[INFORMATION SHOWN]
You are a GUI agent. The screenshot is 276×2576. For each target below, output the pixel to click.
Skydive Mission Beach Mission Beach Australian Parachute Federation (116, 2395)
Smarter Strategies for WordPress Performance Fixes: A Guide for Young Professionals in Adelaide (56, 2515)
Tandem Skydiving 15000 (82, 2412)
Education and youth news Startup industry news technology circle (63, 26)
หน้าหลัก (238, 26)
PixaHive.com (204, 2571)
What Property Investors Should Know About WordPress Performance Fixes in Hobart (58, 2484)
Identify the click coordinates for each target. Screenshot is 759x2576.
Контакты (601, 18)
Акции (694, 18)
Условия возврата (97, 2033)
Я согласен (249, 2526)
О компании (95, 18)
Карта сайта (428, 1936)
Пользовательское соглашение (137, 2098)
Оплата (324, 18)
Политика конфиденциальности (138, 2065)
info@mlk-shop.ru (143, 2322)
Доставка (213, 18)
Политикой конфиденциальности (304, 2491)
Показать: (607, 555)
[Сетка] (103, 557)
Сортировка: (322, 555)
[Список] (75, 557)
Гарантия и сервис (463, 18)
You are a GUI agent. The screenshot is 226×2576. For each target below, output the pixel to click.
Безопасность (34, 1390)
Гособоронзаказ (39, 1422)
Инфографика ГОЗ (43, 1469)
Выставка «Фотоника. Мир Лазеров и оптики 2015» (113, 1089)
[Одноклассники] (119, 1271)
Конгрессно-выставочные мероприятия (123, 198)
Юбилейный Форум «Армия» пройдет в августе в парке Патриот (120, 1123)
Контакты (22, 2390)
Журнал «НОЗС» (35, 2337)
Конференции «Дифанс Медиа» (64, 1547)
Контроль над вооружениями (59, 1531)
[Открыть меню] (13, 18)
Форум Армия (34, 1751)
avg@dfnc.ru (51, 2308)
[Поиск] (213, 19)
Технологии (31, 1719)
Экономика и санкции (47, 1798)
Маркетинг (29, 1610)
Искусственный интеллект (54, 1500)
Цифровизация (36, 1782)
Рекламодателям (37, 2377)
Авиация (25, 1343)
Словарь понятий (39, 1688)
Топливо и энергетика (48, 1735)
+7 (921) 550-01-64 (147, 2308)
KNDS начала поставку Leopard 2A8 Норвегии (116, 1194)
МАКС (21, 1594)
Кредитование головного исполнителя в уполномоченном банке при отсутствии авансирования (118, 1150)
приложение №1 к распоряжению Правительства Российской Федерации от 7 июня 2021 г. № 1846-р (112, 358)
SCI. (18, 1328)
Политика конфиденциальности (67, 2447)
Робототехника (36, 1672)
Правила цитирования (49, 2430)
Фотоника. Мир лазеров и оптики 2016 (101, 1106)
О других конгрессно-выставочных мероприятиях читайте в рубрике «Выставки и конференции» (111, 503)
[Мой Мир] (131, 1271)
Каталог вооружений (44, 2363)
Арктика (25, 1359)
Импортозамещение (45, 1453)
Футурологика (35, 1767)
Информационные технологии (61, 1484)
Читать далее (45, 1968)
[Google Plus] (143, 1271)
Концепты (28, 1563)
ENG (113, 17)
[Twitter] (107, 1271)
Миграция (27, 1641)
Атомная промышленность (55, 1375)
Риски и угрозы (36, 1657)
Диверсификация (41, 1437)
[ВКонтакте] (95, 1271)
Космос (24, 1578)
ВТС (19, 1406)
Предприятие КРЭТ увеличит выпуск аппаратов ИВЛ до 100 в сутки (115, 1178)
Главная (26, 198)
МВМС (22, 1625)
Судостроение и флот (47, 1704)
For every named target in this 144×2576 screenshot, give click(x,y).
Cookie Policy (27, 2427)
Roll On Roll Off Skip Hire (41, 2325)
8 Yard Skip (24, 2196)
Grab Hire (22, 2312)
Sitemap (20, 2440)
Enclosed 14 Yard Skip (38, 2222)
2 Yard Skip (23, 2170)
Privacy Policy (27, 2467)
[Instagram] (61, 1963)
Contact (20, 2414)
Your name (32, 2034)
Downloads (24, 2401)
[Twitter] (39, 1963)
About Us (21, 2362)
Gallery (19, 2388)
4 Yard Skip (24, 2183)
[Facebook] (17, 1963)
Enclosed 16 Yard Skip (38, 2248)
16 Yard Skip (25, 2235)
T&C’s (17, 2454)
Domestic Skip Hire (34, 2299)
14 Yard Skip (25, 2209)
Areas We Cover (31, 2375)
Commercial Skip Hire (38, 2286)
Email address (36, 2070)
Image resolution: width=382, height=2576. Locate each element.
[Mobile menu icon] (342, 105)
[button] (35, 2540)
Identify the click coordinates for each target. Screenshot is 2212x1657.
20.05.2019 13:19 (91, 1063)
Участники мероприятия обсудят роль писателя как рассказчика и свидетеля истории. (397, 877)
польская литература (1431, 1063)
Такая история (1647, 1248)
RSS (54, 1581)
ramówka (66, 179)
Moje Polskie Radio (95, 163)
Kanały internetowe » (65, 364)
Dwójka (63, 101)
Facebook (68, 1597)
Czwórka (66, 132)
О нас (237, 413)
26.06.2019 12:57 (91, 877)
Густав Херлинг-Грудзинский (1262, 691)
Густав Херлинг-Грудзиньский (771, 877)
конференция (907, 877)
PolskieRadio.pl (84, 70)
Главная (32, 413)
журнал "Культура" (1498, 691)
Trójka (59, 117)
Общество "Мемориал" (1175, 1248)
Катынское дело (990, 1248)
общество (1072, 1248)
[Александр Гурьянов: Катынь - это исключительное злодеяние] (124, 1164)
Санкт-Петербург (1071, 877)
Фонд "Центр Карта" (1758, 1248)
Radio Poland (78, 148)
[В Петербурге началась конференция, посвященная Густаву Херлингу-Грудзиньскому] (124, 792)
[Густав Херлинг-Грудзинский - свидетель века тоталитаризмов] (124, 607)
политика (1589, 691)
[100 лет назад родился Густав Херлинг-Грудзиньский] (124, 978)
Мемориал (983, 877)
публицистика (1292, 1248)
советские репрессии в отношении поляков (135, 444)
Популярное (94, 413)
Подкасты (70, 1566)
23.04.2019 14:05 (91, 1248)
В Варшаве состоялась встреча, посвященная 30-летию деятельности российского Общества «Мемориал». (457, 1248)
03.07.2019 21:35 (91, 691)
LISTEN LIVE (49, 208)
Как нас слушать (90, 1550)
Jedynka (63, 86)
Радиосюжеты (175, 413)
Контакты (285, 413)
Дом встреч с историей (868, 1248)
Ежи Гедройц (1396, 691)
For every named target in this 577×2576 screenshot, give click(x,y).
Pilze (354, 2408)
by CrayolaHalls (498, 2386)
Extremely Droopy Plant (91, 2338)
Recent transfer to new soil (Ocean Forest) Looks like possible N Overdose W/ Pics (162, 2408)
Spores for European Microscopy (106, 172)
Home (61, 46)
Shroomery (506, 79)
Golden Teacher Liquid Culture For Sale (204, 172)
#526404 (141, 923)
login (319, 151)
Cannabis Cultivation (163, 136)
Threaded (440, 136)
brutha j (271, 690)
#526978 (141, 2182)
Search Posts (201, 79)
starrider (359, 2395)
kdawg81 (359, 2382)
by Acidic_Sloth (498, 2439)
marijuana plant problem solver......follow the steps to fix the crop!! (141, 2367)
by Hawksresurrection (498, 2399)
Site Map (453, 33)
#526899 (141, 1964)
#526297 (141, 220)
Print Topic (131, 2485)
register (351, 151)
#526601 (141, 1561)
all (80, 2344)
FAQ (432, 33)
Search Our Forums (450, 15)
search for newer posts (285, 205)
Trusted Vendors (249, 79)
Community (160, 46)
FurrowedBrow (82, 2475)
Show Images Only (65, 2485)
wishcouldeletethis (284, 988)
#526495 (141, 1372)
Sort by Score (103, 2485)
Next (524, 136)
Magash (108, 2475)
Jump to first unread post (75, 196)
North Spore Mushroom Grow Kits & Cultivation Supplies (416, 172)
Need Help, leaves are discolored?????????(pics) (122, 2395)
[/INFORMATION SHOWN]
(WHAT IS EXPECTED) Return a word-for-word copy of the lines above from the one holding "For every named target in this 144×2576" through the one holding "[Instagram] (61, 1963)", with both of them included and nothing besides.

(ANSWER BELOW)
For every named target in this 144×2576 screenshot, give click(x,y).
Cookie Policy (27, 2427)
Roll On Roll Off Skip Hire (41, 2325)
8 Yard Skip (24, 2196)
Grab Hire (22, 2312)
Sitemap (20, 2440)
Enclosed 14 Yard Skip (38, 2222)
2 Yard Skip (23, 2170)
Privacy Policy (27, 2467)
[Instagram] (61, 1963)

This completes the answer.